═══ THE INPUT ═══

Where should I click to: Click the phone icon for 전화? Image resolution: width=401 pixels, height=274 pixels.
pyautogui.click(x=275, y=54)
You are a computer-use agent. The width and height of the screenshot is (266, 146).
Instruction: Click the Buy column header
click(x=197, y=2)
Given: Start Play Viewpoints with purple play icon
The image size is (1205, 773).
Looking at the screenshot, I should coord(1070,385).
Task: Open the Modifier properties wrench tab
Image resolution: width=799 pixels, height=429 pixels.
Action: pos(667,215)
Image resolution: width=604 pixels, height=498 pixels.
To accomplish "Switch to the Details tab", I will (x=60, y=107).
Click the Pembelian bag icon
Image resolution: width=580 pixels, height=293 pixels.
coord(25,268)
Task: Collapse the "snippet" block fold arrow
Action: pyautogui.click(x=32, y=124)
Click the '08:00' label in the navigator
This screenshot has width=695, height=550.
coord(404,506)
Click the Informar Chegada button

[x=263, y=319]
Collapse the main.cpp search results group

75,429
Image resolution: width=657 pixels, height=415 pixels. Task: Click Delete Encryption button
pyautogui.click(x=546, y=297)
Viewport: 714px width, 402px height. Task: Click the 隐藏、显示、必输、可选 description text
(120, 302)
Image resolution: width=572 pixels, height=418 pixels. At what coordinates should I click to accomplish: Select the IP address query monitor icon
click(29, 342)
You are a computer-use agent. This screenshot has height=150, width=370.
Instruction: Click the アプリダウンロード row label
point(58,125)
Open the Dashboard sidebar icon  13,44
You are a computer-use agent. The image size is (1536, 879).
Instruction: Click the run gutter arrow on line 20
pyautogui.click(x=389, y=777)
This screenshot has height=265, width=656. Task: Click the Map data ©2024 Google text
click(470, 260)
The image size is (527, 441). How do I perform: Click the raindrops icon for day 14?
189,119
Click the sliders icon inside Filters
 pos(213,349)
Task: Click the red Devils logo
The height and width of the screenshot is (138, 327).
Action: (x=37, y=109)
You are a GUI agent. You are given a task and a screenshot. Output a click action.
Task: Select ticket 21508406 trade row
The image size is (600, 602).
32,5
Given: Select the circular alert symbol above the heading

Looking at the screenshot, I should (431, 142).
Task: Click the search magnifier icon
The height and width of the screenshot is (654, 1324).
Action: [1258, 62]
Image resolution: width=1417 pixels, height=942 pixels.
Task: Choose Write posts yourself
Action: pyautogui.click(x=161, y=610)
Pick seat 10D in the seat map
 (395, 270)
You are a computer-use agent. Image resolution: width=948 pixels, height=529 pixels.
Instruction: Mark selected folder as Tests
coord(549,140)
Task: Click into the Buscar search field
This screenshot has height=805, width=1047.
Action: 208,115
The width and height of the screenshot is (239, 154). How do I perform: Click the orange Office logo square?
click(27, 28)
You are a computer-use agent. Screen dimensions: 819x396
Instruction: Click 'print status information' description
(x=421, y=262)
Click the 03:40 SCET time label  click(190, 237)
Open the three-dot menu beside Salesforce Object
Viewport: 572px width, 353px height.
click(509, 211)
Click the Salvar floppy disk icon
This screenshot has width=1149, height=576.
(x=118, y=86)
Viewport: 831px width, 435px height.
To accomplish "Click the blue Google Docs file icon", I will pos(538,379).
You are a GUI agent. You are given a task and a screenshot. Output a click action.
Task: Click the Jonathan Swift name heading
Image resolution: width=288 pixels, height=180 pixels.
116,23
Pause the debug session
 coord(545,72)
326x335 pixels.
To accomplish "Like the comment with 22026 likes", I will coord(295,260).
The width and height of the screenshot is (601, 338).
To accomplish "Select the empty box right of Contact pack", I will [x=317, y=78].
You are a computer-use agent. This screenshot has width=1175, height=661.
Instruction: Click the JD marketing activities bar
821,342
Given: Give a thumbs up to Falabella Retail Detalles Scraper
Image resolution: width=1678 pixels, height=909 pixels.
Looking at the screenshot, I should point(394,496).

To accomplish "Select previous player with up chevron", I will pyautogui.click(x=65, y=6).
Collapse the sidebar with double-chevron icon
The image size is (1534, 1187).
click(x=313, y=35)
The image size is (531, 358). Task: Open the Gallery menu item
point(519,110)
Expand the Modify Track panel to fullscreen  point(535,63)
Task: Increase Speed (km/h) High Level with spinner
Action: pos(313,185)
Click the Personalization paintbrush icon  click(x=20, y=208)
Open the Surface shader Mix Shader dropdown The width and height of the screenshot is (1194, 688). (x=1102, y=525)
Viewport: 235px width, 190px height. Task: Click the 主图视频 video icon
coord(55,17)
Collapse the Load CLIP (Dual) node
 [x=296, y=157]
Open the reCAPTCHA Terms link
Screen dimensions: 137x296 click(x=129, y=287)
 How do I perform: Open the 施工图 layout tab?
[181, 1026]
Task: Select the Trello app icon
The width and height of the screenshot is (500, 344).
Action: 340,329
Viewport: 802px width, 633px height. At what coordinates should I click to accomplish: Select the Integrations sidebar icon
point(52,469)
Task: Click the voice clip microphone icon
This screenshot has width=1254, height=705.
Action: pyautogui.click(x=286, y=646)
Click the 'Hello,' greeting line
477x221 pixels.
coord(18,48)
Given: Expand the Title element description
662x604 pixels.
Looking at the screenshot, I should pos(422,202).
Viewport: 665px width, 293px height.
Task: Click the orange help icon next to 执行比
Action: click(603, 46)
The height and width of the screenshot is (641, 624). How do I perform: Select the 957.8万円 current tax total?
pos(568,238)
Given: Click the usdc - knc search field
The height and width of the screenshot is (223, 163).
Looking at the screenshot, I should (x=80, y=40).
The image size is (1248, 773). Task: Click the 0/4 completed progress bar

═══

*INSTRUCTION*: Locate each line in the records above that contains the string "size", matching case exactly, and copy those lines out in full.

*RESULT OF THIS TASK*:
The image size is (1205, 773).
You are a computer-use agent. The image size is (1536, 879).
The image size is (527, 441). How do I perform: Click the raindrops icon for day 14?
The image size is (600, 602).
The image size is (1534, 1187).
The image size is (531, 358). Task: Open the Gallery menu item
The image size is (1248, 773). Task: Click the 0/4 completed progress bar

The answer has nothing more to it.